To help prevent the lexan window from blowing out or pulling open at speed, a slight amount of preload was designed into the frame. In other words, when the door is in a closed position, the windows have an interference fit against the factory rubber molding. This puts the lexan in a slightly stressed state which isn’t ideal to prevent cracking. Honestly though, I’d rather sacrifice the lexan window's life expectancy than my own. Who knows what kind of ruckus could ensue when a window blows out at over 200 MPH? Let’s not find out.
OK, well maybe Khiem's got time fo dat. |
One of the few aerodynamic modifications allowed in the blown, gas, coupe class is the removal of a vehcile’s side mirrors. Doing so, results in a significant reduction in a car's frontal area and overall drag coefficient. I’m sure I could go measure and calculate exactly how much of a reduction to tickle your nerd pickle but… ain’t nobody got time fo dat! We have a race to make.
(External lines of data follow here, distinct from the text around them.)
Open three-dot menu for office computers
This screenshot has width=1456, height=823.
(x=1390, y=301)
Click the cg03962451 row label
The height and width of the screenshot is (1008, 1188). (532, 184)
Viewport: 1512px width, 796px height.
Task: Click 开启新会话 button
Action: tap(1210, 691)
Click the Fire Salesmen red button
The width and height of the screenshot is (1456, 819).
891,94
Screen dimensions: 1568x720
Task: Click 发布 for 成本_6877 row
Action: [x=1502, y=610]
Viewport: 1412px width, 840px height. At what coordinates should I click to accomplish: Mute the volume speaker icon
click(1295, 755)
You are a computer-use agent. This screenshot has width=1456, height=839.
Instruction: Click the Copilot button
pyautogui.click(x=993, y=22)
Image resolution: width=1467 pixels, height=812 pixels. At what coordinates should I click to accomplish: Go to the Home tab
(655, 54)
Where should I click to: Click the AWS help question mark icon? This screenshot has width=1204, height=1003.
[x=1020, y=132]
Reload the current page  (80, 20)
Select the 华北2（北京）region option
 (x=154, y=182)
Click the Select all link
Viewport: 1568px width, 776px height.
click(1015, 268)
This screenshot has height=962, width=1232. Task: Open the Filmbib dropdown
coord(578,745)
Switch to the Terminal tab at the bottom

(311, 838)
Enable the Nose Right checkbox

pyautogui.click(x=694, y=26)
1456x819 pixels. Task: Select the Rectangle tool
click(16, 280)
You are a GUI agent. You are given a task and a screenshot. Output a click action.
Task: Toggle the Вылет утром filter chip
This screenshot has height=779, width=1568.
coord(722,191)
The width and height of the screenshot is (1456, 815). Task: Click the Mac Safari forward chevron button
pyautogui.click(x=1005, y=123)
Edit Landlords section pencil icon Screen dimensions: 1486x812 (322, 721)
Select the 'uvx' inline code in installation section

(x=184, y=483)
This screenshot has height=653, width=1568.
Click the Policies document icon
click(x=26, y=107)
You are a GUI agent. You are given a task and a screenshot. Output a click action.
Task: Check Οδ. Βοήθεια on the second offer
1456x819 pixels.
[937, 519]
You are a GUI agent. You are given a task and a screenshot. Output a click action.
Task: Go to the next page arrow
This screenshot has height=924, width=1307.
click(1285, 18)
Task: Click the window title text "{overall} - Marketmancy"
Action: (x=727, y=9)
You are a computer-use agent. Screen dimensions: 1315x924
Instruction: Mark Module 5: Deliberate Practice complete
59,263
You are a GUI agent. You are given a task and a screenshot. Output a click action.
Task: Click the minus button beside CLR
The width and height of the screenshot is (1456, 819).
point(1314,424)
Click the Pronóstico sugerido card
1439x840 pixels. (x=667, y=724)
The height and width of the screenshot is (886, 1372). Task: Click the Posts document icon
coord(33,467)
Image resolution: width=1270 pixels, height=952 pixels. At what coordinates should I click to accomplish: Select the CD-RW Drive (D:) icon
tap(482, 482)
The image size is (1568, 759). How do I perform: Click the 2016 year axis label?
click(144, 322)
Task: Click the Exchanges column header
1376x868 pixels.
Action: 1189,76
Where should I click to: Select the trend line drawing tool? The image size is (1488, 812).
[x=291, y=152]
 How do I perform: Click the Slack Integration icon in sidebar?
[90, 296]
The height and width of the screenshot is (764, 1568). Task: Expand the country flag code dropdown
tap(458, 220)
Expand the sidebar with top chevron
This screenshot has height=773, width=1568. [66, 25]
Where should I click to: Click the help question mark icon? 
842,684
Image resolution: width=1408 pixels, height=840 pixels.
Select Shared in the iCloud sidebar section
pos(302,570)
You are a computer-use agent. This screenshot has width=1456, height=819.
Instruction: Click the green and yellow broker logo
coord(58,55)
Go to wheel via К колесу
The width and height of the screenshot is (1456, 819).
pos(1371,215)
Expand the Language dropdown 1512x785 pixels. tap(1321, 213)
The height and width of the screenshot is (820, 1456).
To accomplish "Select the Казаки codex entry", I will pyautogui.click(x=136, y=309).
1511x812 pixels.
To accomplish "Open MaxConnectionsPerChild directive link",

Removing the side mirrors left an unsightly opening in the door, which was clearly not fitting of a MotoIQ project car (never mind our primered, mismatched paint job. To address this horrid sight John cut a piece of aluminum to shape and massaged it into a block off plate using a body hammer, dolly, and file.
At one point, I saw John use his knee and a beer bottle to shape the plate too. I thought to myself, “WTF, is this guy doing?” But by this point in the project, I had learned not to question the master of metal shaping’s techniques. Besides, I could have very well been hallucinating from the lack of sleep.